Rewrite the data below with every instance of "Identify the location of" changed to "Give the position of", leaving everything else as it is.

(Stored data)
------------

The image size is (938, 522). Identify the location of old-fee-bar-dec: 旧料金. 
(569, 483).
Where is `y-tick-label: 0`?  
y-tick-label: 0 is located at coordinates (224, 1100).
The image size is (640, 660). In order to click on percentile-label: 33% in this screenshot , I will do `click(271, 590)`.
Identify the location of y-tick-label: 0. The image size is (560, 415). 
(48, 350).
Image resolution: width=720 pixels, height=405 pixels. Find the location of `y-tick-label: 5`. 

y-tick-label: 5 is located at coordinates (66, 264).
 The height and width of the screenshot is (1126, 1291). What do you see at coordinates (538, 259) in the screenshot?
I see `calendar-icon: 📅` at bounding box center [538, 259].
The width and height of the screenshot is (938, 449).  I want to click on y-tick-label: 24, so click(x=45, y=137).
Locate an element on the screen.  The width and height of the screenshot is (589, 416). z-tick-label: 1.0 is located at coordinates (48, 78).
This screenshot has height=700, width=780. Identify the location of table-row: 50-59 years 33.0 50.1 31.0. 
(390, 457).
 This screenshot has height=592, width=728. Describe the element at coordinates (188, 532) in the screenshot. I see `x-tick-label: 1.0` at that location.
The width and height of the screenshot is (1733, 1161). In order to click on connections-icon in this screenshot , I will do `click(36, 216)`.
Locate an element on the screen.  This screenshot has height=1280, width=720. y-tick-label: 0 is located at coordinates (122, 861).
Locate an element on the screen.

------------

Completed task:
The image size is (938, 522). Give the position of old-fee-bar-dec: 旧料金. 
(569, 483).
Where is `y-tick-label: 0`?  
y-tick-label: 0 is located at coordinates (224, 1100).
The image size is (640, 660). In order to click on percentile-label: 33% in this screenshot , I will do `click(271, 590)`.
Give the position of y-tick-label: 0. The image size is (560, 415). 
(48, 350).
Image resolution: width=720 pixels, height=405 pixels. Find the location of `y-tick-label: 5`. 

y-tick-label: 5 is located at coordinates (66, 264).
 The height and width of the screenshot is (1126, 1291). What do you see at coordinates (538, 259) in the screenshot?
I see `calendar-icon: 📅` at bounding box center [538, 259].
The width and height of the screenshot is (938, 449).  I want to click on y-tick-label: 24, so click(x=45, y=137).
Locate an element on the screen.  The width and height of the screenshot is (589, 416). z-tick-label: 1.0 is located at coordinates (48, 78).
This screenshot has height=700, width=780. Give the position of table-row: 50-59 years 33.0 50.1 31.0. 
(390, 457).
 This screenshot has height=592, width=728. Describe the element at coordinates (188, 532) in the screenshot. I see `x-tick-label: 1.0` at that location.
The width and height of the screenshot is (1733, 1161). In order to click on connections-icon in this screenshot , I will do `click(36, 216)`.
Locate an element on the screen.  This screenshot has height=1280, width=720. y-tick-label: 0 is located at coordinates (122, 861).
Locate an element on the screen.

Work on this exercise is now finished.